Astronomia, il 2015 sarà più lungo di un secondo

Astronomia, il 2015 sarà più lungo di un secondo
10 gennaio 2015

Il 2015 da poco iniziato sarà un anno decisamente singolare, almeno dal punto di vista astronomico. L’anno sarà infatti lungo un secondo in più rispetto ai precedenti, così da compensare il movimento rotatorio lievemente rallentato della Terra. Il 30 giugno alle 23:59.59 gli orologi atomici di tutto il mondo si fermeranno per un secondo. Questo salto temporale, in gergo è chiamato Leap Second, ed è necessario per tenere il passo con le variazioni del tempo astronomico causate dai rallentamenti della rotazione terrestre. L’International Earth Rotation and Reference System Service (Iers) di Parigi tiene costantemente d’occhio le differenza fra gli orologi atomici e il periodo rotazionale osservato del nostro pianeta. Man mano che la velocità di rotazione della Terra rallenta, le differenze crescono fino ad arrivare a 0,9 secondi, momento in cui si aggiunge un secondo in più agli orologi del mondo.
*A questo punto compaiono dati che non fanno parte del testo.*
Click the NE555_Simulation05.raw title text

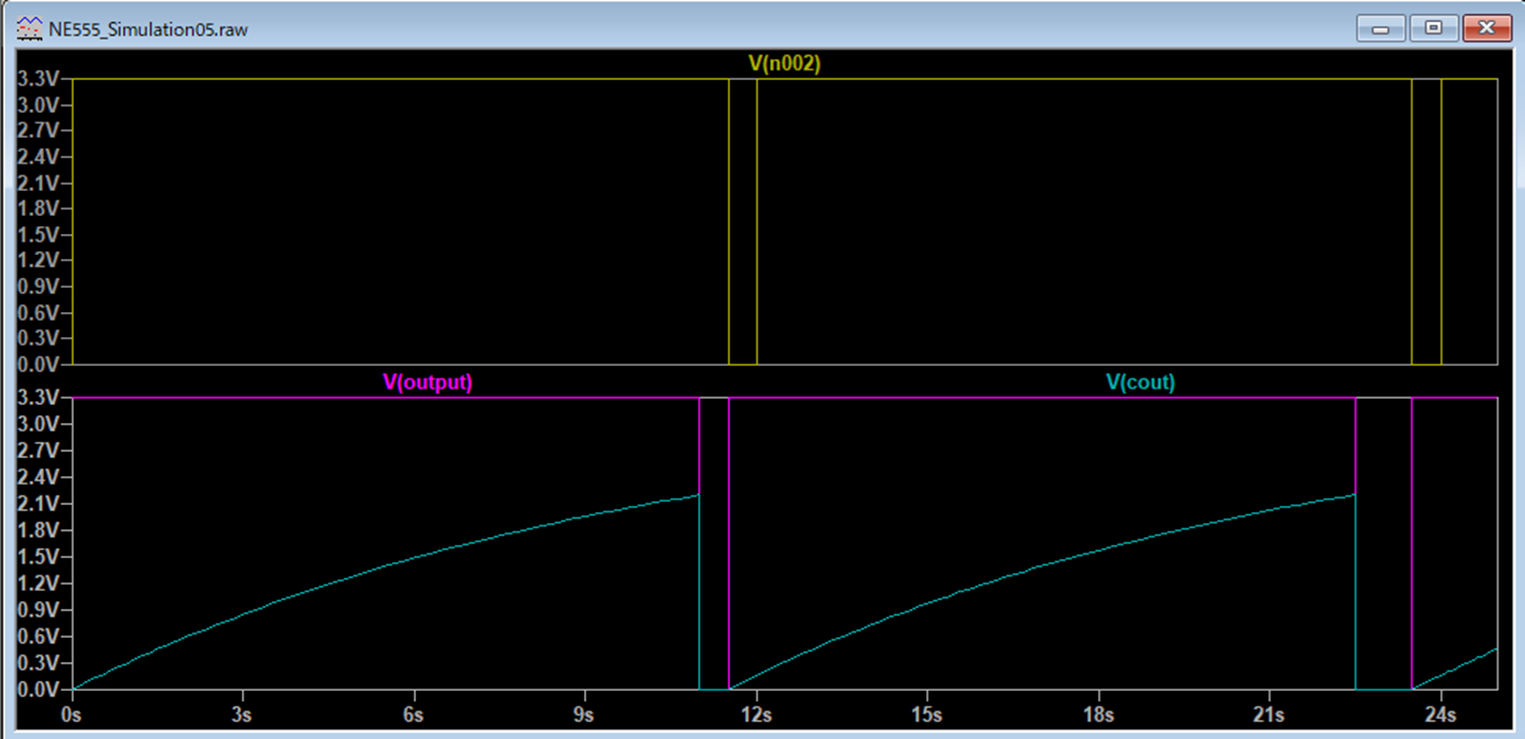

Questo secondo in più potrebbe causare un enorme caos digitale, a causa della dipendenza globale da internet e dei suoi precisi criteri di mantenimento dell’orario. Difatti un secondo è un tempo irrilevante per gli esseri umani, ma non per i computer sui quali vengono eseguiti i sistemi operativi e i servizi Internet. Nonostante non sia un fatto molto pubblicizzato, infatti, è già accaduto in tempi molto recenti che venisse aggiunto un secondo all’anno in corso. L’ultima volta fu appena nel 2012, mentre la prima volta in assoluto avvenne nel 1972. Tre anni fa alcuni servizi, come Foursquare e LinkedIn, andarono addirittura in crash quando i loro sistemi cercarono di sincronizzare i propri orologi con il Network Time Protocol, basato proprio sugli orologi atomici.